今回は、不動産仲介担当者の次世代型マッチングサービスを作ったトリビュート・田中稔眞社長話を聞いた。(リビンマガジンBiz編集部)
トリビュート・田中稔眞社長 撮影=リビンマガジンBiz編集部
―サービスの概要を教えてください。
当社が提供している「TRG(トラジ)」は、不動産営業の業務支援アプリです。
大きくわけて4つの機能があります。
1つ目は、不動産の営業担当者を検索できる機能とマッチングする機能です。自身が繋がりたいと思う得意分野やニーズを持っている営業担当者を検索して、マッチングすることができます。
2つ目は、チャット機能です。繋がった営業担当者との1対1のチャットや、グループ機能を使って、仕入担当と売り担当なども参加するグループチャットが可能です。また、物件ごとにチャットを管理することができます。
3つ目は、物件情報の自動マッチング機能です。これは、顧客が希望している物件の情報を登録することで、「TRG」に記録されている物件情報のなかから自動で条件に合った物件が紹介されるというものです。
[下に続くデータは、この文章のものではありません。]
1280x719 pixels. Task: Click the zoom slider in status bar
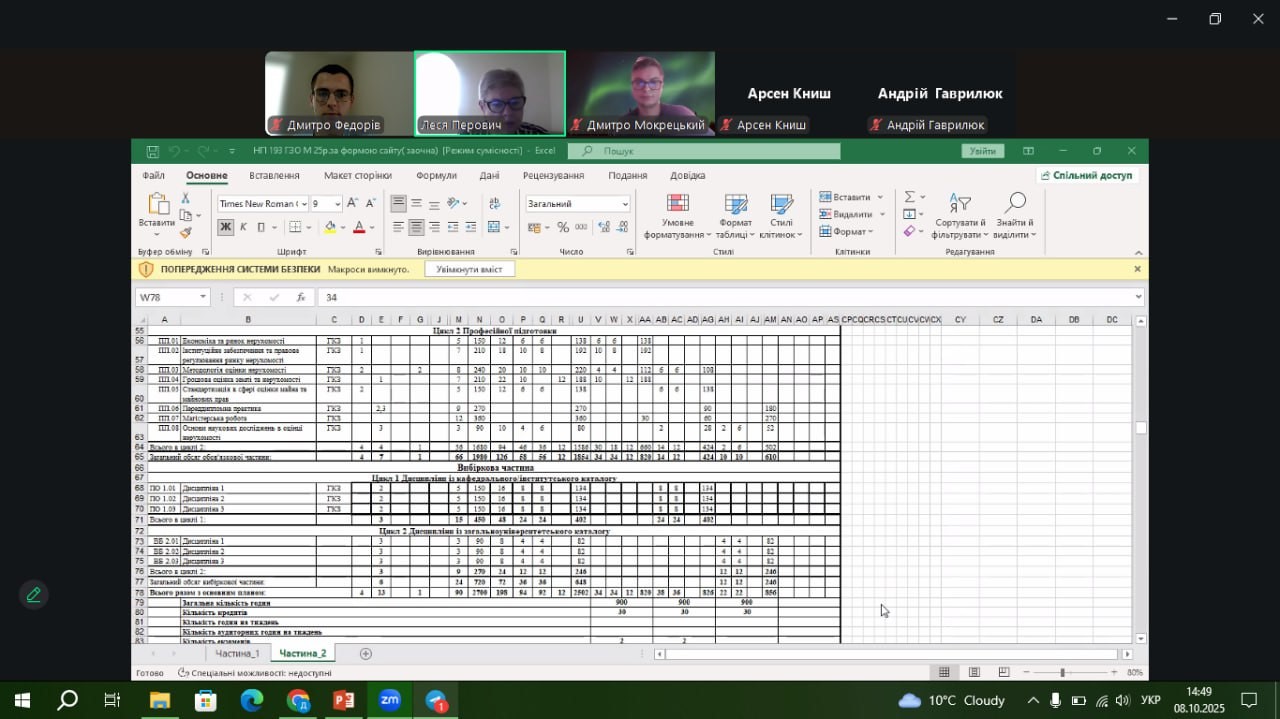coord(1062,672)
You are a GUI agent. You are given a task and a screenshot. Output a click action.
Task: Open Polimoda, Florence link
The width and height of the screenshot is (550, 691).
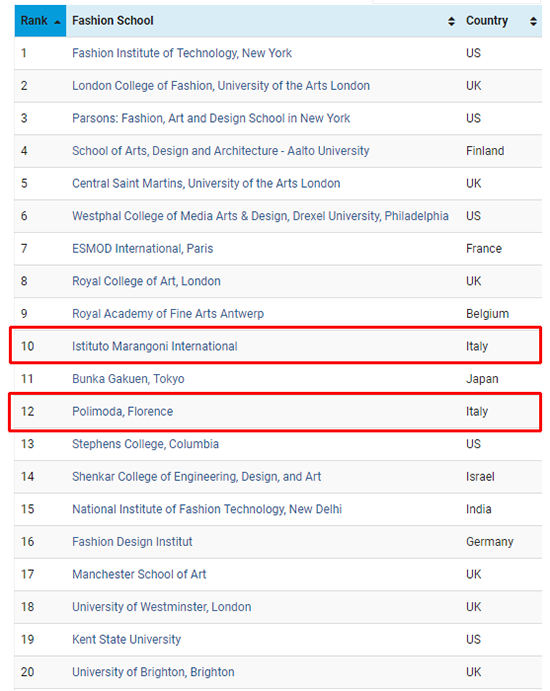(123, 412)
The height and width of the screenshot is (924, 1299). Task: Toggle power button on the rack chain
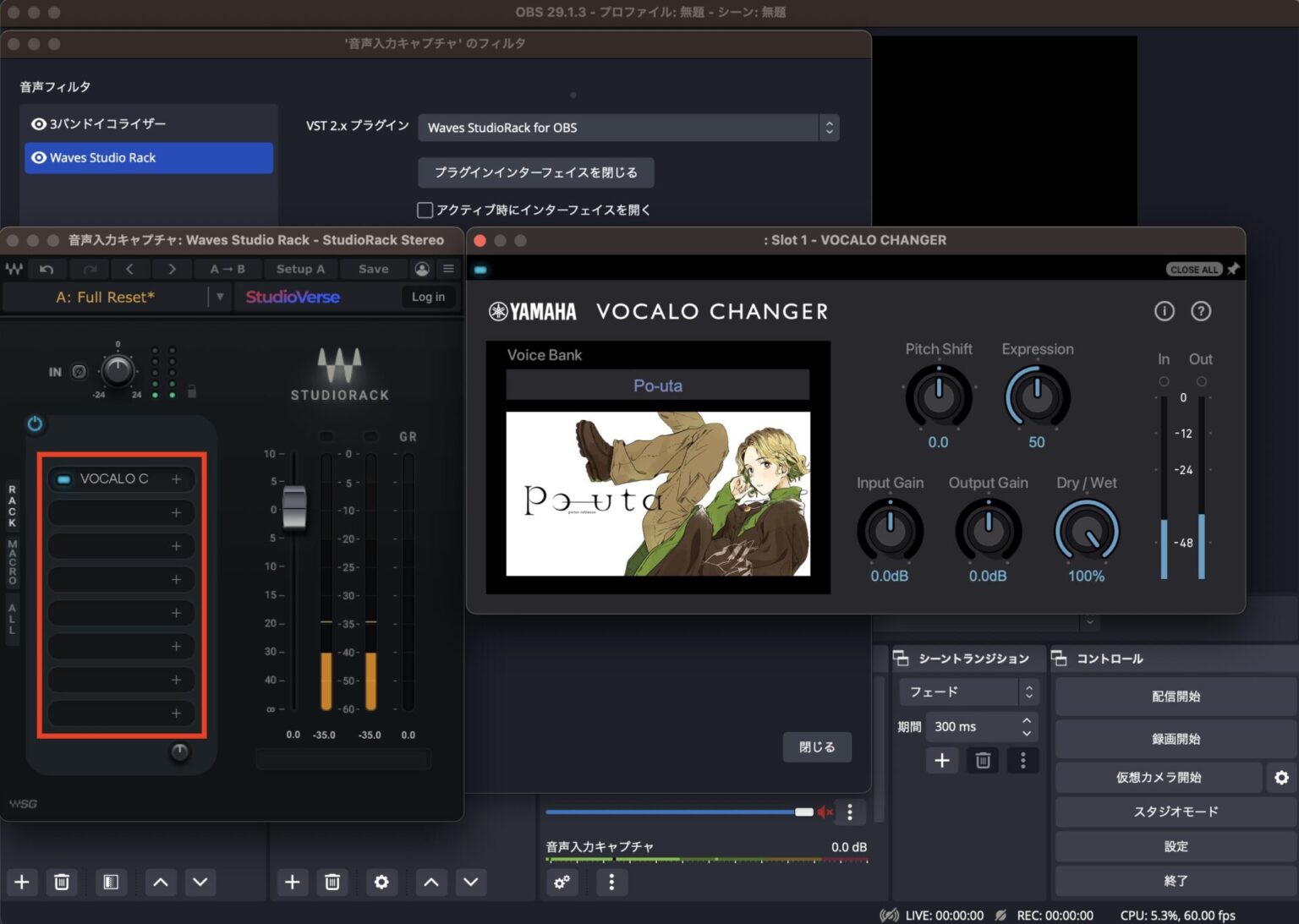click(x=35, y=424)
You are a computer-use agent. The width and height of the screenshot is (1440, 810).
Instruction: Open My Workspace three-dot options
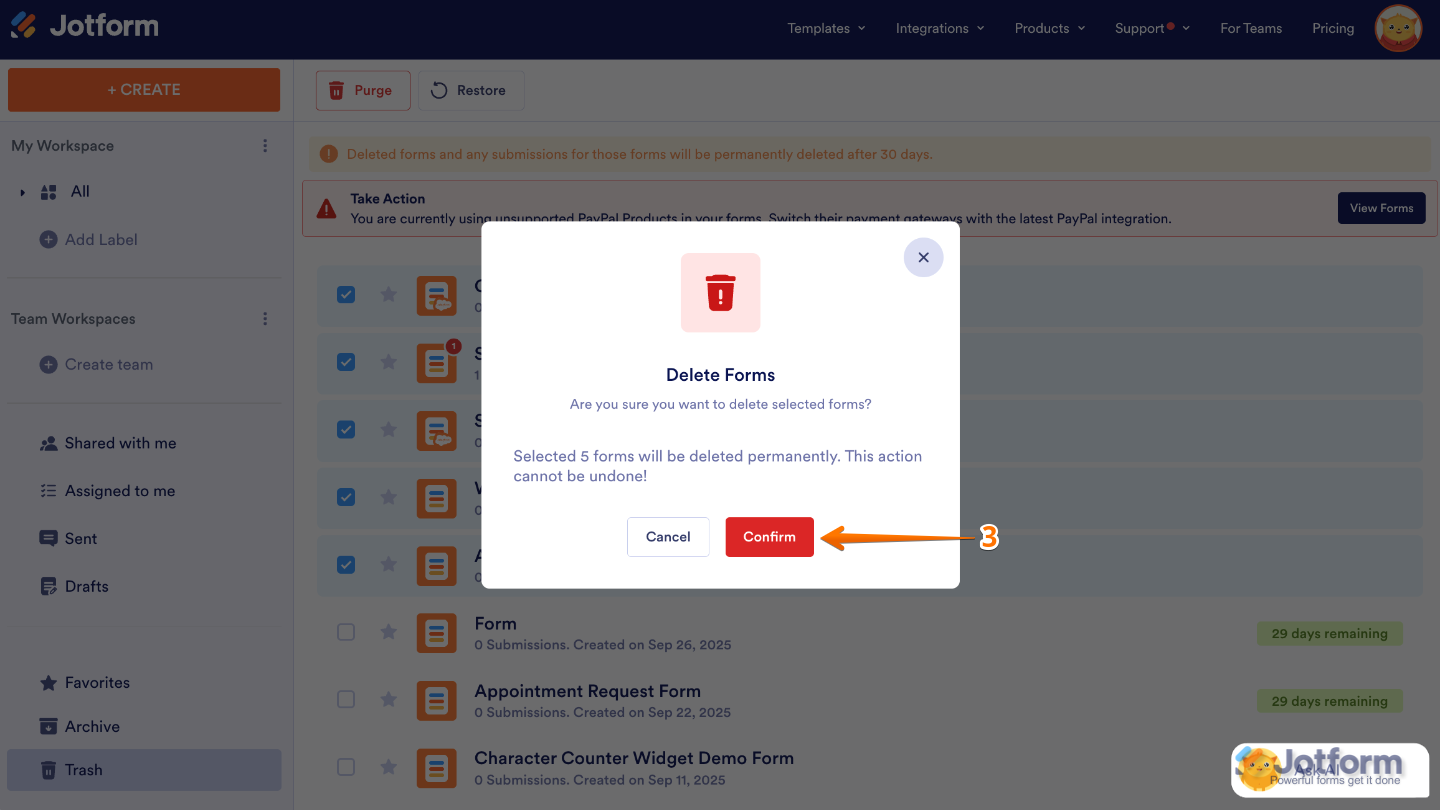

4つ目は、物件資料の自動生成機能です。これは、AI-OCR(AIを取り入れた光学的文字認識)技術を使ったもので、紙の書類を自動でデータ化することができます。
TRGのサービススキーム 画像提供=トリビュート
―マッチングやコミュニケーション機能によって、営業担当者同士が繋がることでどんな効果があるのでしょう。
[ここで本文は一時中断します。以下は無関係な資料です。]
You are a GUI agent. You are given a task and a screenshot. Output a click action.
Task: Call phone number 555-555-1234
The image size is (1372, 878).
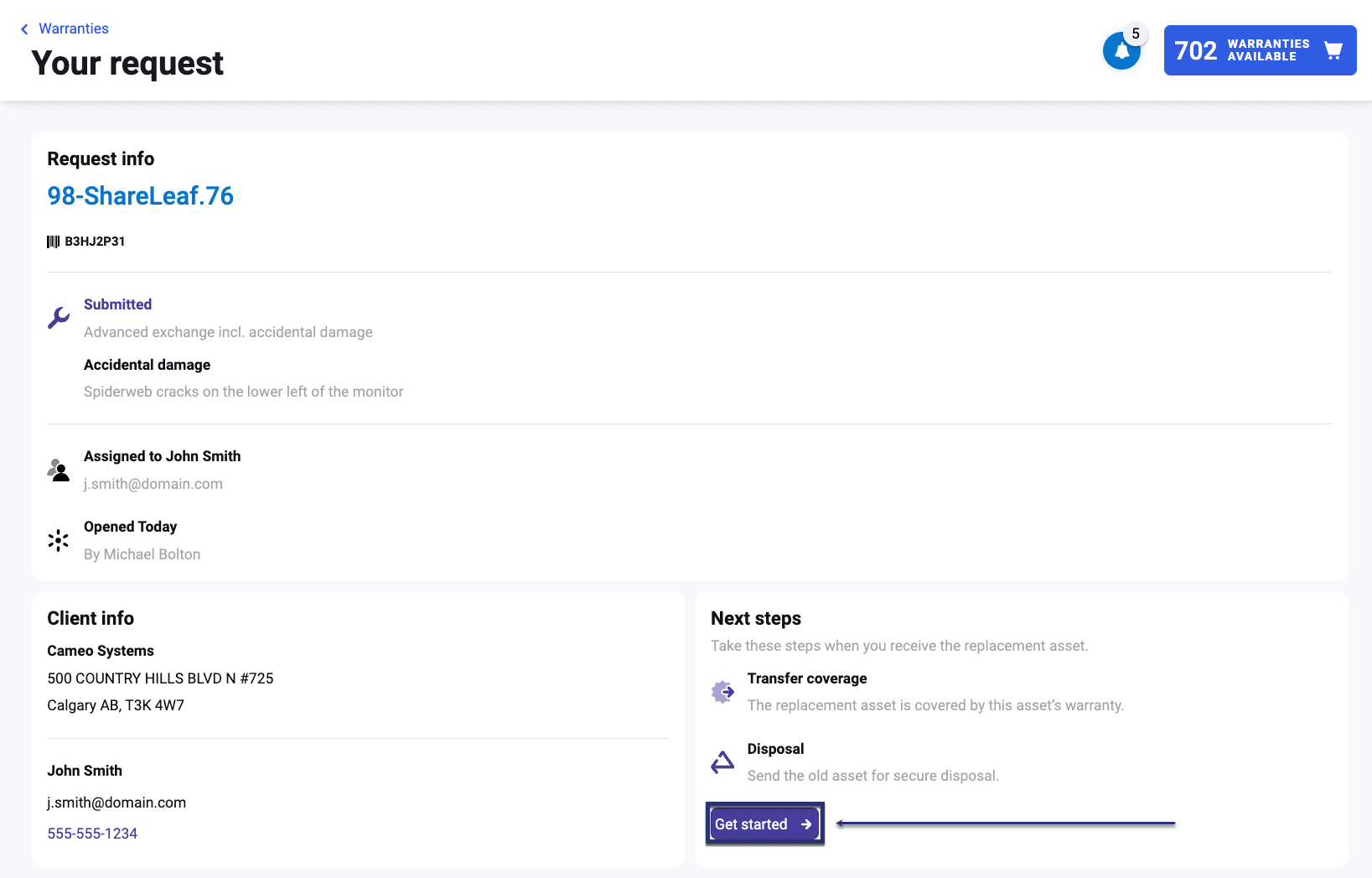(x=92, y=834)

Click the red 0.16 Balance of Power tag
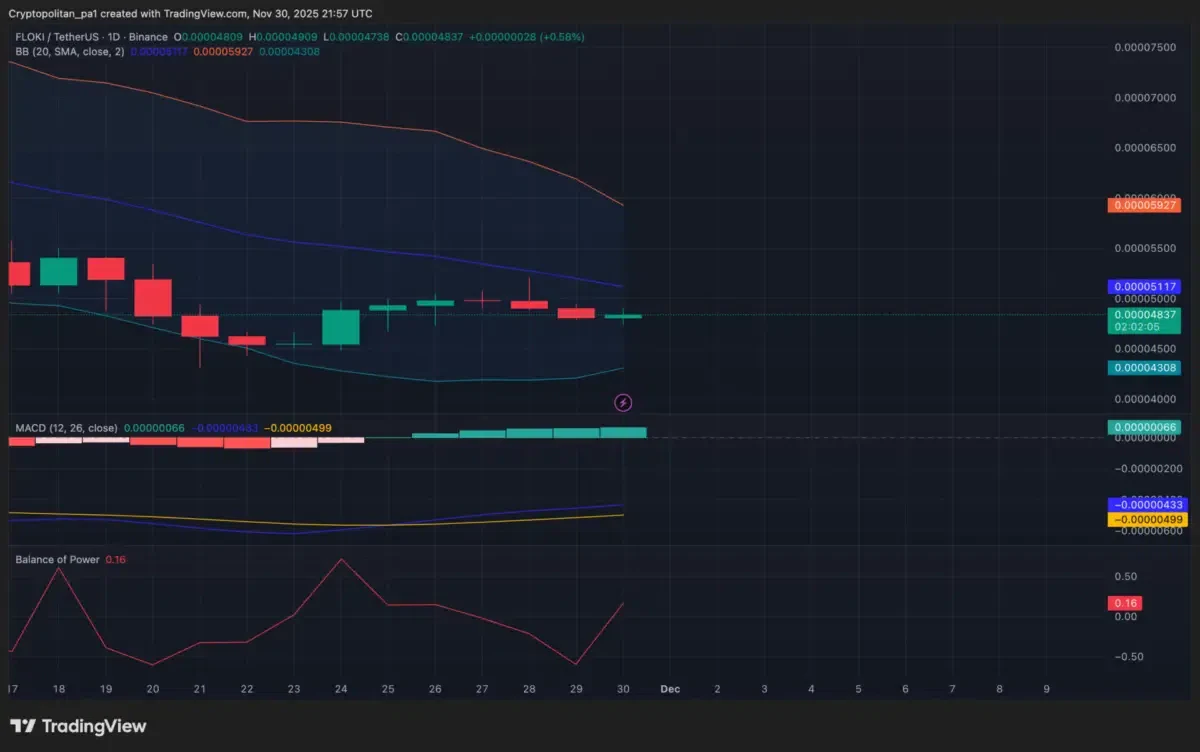1125,603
不動産事業者同士の情報交換は、まだまだFAXや電話でのやりとりが主流です。特に地方では、名刺にメールアドレスの記載すらない会社も多く、営業担当者同士が積極的に繋がることは難しい状況があります。
例えば、不動産売買が成約するケースで、地方の物件を首都圏の投資家が買うという取引があったとします。地方の物件情報は地場の不動産事業者が持っていて、購入する投資家や富裕層を抱えているのは都心や首都圏の不動産事業者です。これは非常に手間がかかります。
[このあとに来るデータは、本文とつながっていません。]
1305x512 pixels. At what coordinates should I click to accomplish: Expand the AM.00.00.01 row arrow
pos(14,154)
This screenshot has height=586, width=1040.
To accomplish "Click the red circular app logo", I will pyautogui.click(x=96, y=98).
当社でも、不動産事業を行っていますが、地方の物件が欲しいという投資家がいた場合は、現地に出向いて、情報収集しなければなりませんでした。
「TRG」を使って地場の事業者と繋がることができれば、時間や場所に縛られずに、PDFデータで物件資料を送付して、商談を進めることが可能になります。
ご自身の営業エリアに選定して、営業担当者とのアポイントの調整から物件情報の収集、商談まで稼働をかけずに行えるようになりますので、電話営業や飛び込みで新規の開拓をしていくよりも、圧倒的に手間が少なく、相手とのハードルも低く、親和性のある担当者と楽に繋がることができます。
また、営業担当者の身体的な負担も大きく減るため、アナログで働きにくい業界のイメージも大きく変わってきます。